Осенью лирика была налицо. Это было видно не только на моей блаженной физиономии – такая бывает, когда человек влюблен или душевно болен, что одно и то же; стихи лились из меня, как из рога изобилия. Мой рог изобиловал по воскресеньям. В воскресенье на почте был выходной, и никто нам с Любой не мог помешать наслаждаться обществом друг друга среди писем, посылок и бандеролей. Никого нельзя было так послать далеко, как посылки. Мы посылали все и всех подальше и наслаждались друг другом.
Каждое воскресенье ждал, как Новый год. По воскресеньям я воскресал. Но скоро воскресенья стало не хватать, этого для любви показалось чертовски мало.
Мне, такому любителю получать знания, познавать что-то новое, после встречи с Любой сидеть в школе за партой по шесть часов в день иногда становилось невыносимо.
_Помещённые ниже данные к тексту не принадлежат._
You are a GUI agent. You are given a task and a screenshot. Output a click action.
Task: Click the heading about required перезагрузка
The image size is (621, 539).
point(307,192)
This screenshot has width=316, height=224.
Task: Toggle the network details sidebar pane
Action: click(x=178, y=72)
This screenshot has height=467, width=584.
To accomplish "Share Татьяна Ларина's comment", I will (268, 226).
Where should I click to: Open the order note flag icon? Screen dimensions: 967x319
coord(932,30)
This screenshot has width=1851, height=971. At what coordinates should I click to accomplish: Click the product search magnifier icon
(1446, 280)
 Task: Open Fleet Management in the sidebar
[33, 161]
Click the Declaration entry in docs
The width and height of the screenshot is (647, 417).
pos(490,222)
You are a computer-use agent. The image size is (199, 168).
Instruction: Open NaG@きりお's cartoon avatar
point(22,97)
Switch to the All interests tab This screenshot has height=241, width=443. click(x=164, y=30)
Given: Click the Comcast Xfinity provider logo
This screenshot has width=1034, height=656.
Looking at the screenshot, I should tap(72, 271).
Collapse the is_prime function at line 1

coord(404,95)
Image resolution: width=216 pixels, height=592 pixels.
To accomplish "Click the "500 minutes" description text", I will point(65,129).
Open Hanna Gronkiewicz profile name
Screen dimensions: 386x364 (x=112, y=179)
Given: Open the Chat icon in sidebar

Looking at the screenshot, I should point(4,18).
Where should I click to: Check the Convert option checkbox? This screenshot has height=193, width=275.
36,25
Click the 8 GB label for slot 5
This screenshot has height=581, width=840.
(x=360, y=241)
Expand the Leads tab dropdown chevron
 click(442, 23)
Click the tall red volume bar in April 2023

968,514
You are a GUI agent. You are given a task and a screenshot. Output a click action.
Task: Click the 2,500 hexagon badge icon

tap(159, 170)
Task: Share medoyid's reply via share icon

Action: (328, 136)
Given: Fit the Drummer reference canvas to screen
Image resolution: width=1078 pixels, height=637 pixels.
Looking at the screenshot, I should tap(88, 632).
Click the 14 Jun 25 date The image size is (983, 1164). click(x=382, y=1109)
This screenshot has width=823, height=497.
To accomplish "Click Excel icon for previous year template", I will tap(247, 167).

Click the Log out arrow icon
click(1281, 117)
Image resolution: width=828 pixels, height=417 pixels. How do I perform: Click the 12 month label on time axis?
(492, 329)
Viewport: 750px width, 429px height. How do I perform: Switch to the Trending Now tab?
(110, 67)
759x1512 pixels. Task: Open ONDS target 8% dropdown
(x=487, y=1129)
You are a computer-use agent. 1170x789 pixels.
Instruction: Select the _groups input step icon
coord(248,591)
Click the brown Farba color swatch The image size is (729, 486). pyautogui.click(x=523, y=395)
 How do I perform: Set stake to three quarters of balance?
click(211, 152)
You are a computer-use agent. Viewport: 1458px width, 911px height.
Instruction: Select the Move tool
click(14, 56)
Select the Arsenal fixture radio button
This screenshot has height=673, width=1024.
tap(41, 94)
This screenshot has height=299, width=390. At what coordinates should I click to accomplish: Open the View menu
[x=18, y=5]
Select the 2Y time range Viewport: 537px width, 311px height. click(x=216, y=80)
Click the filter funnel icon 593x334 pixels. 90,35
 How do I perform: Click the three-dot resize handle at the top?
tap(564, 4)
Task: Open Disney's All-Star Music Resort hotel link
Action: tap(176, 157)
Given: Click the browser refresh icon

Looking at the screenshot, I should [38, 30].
Эту задачку я решил легко. Просто стал прогуливать по одному уроку. Начиналась перемена, я шел на почту и приходил к следующему уроку. Трудно ходить на уроки, когда в голове полярное сияние хрустальный светом озаряет полнеба, а под ногами только примитивные ноты снега: хрум-хрум. От почты и дома, где жила Люба, до моего дома было восемь километров. Благо, школа в Печенге находилась в пяти минутах от почты. Утром в школу учеников из Спутника, где я жил, в Печенгу отвозил автобус, а после школы в 14:30 привозил обратно. По субботам я со своей группой играл на танцульках. И единственная ночь, которую я мог проводить с Любой, была с субботы на воскресенье. Поэтому дневные короткие встречи были как нельзя кстати, словно приятный десерт в рутине будней. Их можно было сравнить с бесконечностью заполярных сопок, так похожих друг на друга. Среди которых так легко было заблудиться, сгинуть, пропасть, потому что одна была вылитая следующая. А пропадать никак не хотелось, потому что в ушах звучали Битлы.
* * *
Проснувшись к полудню, я не сразу понял, где нахожусь, но вспомнив прошедшую ночь, ощутил приятную истому по всему телу. Любы опять не было. Я начал нервничать, представляя, что еще с ней может приключиться. Неужели она пошла мириться со своим Русланом. Мне не хотелось об этом думать. Вспомнив про «носочки в тазике», я постарался насмешить себя карикатурой в журнале «Крокодил», который странным образом оказался в моих руках, надпись под рисунком вызвала легкую ухмылку, но это не сильно помогло. Чтобы как-то унять ревность и успокоиться я вспомнил слова отца («не знаешь, что делать, не суетись, изучай дислокацию») стал осматривать помещение.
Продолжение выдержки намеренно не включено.